Not much to cheer about these days. The economy is still underperforming, with a lot of unused (human) capacity. But at least it is still growing—and simply avoiding a recession is a great thing, since it means that risky investments with attractive yields are likely to beat cash.
September retail sales were disappointing, but mainly because of falling energy prices. Strip out autos and gas stations and you find that sales rose 3.75% in the past year, exactly the same as their annualized growth over the past four years. The chart above shows that, as well as the potential magnitude of the general shortfall in growth (arguably as much as 15%) in the current business cycle expansion. We could be doing a lot better, to be sure, but continued growth is much better than another recession.
The August Producer Price Index suffered from the same energy-related impact. The overall index is down 4.1% in the past year, but after stripping out food and energy prices, we find that inflation at the wholesale level is running about 2%, very much in line with what we've seen for the past several years.
We're still living in a slow-growth, 2% inflation world.
That's actually remarkable, because sluggish growth and plenty of excess capacity should have resulted in years of very low or negative inflation, according to the popular but flawed Phillips Curve theory of inflation. Contrary to what many have feared, years of slow growth have not led to even slower growth or deflation. The analogy that says the economy is like an airplane approaching stall speed is not apt; neither is it instructive to worry that the U.S. may be following in the footsteps of the notoriously slow-growing Japanese economy. It takes a lot of effort (e.g., very tight monetary policy, as evidenced by high real interest rates, a flat or inverted yield curve, and soaring credit spreads, particularly swap spreads) to generate a recession in the dynamic U.S. economy.
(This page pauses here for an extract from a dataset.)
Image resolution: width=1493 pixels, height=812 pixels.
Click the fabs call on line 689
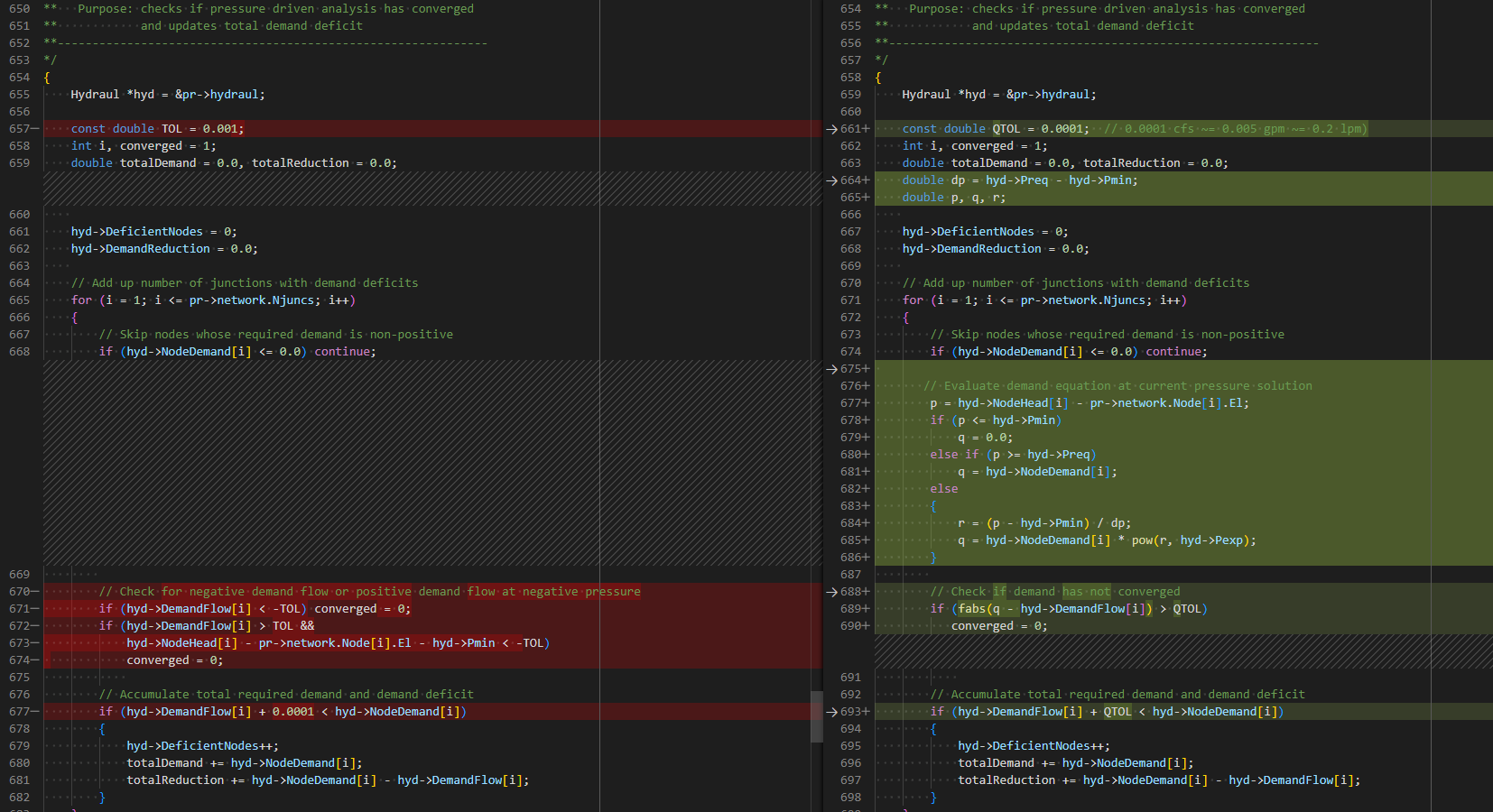[x=972, y=609]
Rather than worry that the economy is at risk of "slipping into recession and/or deflation," we should instead be talking about what needs to be done to allow the economy to grow faster. As I and most other supply-siders see it, the government basically needs to get out of the way and let the private sector do its customary magic. That boils down to cutting marginal tax rates (especially corporate tax rates!), simplifying the tax code, reducing regulatory burdens, and eliminating crony capitalism (e.g., the ex-im bank), among others. In essence, we need a Washington culture that trusts the market to fix things, instead of bureaucrats and agencies.